**Task**
Set down the entries below exactly as written.

[Stored data entries]
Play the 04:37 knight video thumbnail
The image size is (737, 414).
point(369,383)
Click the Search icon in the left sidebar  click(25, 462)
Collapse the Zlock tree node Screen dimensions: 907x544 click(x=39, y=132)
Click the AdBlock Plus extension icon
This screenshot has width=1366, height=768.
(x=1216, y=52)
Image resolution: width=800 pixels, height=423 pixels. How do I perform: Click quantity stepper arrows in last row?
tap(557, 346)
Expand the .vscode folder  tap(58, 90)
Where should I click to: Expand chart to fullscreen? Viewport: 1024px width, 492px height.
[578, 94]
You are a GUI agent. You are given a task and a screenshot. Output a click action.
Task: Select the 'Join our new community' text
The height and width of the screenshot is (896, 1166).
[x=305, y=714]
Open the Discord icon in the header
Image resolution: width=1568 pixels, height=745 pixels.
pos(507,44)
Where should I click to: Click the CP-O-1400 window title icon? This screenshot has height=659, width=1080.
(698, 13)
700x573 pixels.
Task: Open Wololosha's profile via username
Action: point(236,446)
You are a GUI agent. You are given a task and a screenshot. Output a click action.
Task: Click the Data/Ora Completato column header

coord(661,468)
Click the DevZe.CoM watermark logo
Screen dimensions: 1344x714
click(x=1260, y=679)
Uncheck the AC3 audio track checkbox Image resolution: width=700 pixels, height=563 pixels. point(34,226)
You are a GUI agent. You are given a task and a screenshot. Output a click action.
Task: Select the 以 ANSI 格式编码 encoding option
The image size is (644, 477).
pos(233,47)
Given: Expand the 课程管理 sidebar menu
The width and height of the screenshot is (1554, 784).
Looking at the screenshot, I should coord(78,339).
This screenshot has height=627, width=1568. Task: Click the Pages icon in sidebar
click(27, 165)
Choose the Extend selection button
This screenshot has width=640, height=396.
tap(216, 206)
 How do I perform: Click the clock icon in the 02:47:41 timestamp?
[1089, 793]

**Your response**
Play the 04:37 knight video thumbnail
The image size is (737, 414).
point(369,383)
Click the Search icon in the left sidebar  click(25, 462)
Collapse the Zlock tree node Screen dimensions: 907x544 click(x=39, y=132)
Click the AdBlock Plus extension icon
This screenshot has width=1366, height=768.
(x=1216, y=52)
Image resolution: width=800 pixels, height=423 pixels. How do I perform: Click quantity stepper arrows in last row?
tap(557, 346)
Expand the .vscode folder  tap(58, 90)
Where should I click to: Expand chart to fullscreen? Viewport: 1024px width, 492px height.
[578, 94]
You are a GUI agent. You are given a task and a screenshot. Output a click action.
Task: Select the 'Join our new community' text
The height and width of the screenshot is (896, 1166).
[x=305, y=714]
Open the Discord icon in the header
Image resolution: width=1568 pixels, height=745 pixels.
pos(507,44)
Where should I click to: Click the CP-O-1400 window title icon? This screenshot has height=659, width=1080.
(698, 13)
700x573 pixels.
Task: Open Wololosha's profile via username
Action: point(236,446)
You are a GUI agent. You are given a task and a screenshot. Output a click action.
Task: Click the Data/Ora Completato column header

coord(661,468)
Click the DevZe.CoM watermark logo
Screen dimensions: 1344x714
click(x=1260, y=679)
Uncheck the AC3 audio track checkbox Image resolution: width=700 pixels, height=563 pixels. point(34,226)
You are a GUI agent. You are given a task and a screenshot. Output a click action.
Task: Select the 以 ANSI 格式编码 encoding option
The image size is (644, 477).
pos(233,47)
Given: Expand the 课程管理 sidebar menu
The width and height of the screenshot is (1554, 784).
Looking at the screenshot, I should coord(78,339).
This screenshot has height=627, width=1568. Task: Click the Pages icon in sidebar
click(27, 165)
Choose the Extend selection button
This screenshot has width=640, height=396.
tap(216, 206)
 How do I perform: Click the clock icon in the 02:47:41 timestamp?
[1089, 793]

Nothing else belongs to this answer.